**TRECHO DA PÁGINA**
========================================
- O Globo
A polarização
política contaminou as discussões sobre a crise sanitária
‘Já
enfrentávamos uma crise de ensino anterior à pandemia. Agora, estamos diante de
uma catástrofe de toda uma geração que pode desperdiçar potencial humano e
levar a décadas de atraso, exacerbando a desigualdade.’ António Guterres,
secretário-geral da ONU, concluiu dizendo que a educação merece o qualificativo
de atividade essencial: “Colocar os alunos de volta às escolas da forma mais
segura possível precisa ser a maior prioridade”. No Brasil, porém, o debate
sobre o tema foi virtualmente interditado.
As escolas particulares de Manaus reabriram há 35
dias, colocando 60 mil alunos em aulas presenciais. A cidade vive nítido
declínio da transmissão do vírus, mas está longe de erradicar o contágio. A
maioria dos modelos epidemiológicos e dos estudos em países que retomaram aulas
revelam riscos muito baixos. Nada, porém, parece capaz de evitar que as redes
públicas de ensino brasileiras sigam fechadas indefinidamente.
Um fator relevante é psicossocial: os pais temem
por seus filhos. Quando adotados padrões sanitários e de testagem apropriados,
é muito reduzida a probabilidade estatística de contágio entre professores e
funcionários e, especialmente, de complicações sérias em crianças. Obviamente,
o risco não é nulo — como, aliás, no caso de outras doenças contagiosas. E se
meu filho for o ponto fora da curva?
========================================
**INSTRUÇÕES DA ATIVIDADE**
1. As afirmações (a), (b) e (c) estão de acordo com o trecho sobre a reabertura das escolas? Responda sim ou não a cada uma, citando as palavras exatas do trecho que decidem a resposta. (a) As escolas particulares de Manaus reabriram há 35 dias. (b) Manaus já erradicou o contágio. (c) O risco de contágio nas escolas é nulo.
2. Cite a parte do trecho sobre a reabertura das escolas que começa em "As escolas particulares" e termina em "fora da curva?".
As linhas seguintes vêm de outra fonte.
========================================
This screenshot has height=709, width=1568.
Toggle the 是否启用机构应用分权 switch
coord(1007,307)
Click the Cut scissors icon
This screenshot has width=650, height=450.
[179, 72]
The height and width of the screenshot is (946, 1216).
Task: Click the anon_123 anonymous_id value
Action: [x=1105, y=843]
========================================
**RESPOSTAS DA ATIVIDADE**
1.
(a) Sim: "As escolas particulares de Manaus reabriram há 35 dias".
(b) Não: "está longe de erradicar o contágio".
(c) Não: "o risco não é nulo".

2.
As escolas particulares de Manaus reabriram há 35
dias, colocando 60 mil alunos em aulas presenciais. A cidade vive nítido
declínio da transmissão do vírus, mas está longe de erradicar o contágio. A
maioria dos modelos epidemiológicos e dos estudos em países que retomaram aulas
revelam riscos muito baixos. Nada, porém, parece capaz de evitar que as redes
públicas de ensino brasileiras sigam fechadas indefinidamente.
Um fator relevante é psicossocial: os pais temem
por seus filhos. Quando adotados padrões sanitários e de testagem apropriados,
é muito reduzida a probabilidade estatística de contágio entre professores e
funcionários e, especialmente, de complicações sérias em crianças. Obviamente,
o risco não é nulo — como, aliás, no caso de outras doenças contagiosas. E se
meu filho for o ponto fora da curva?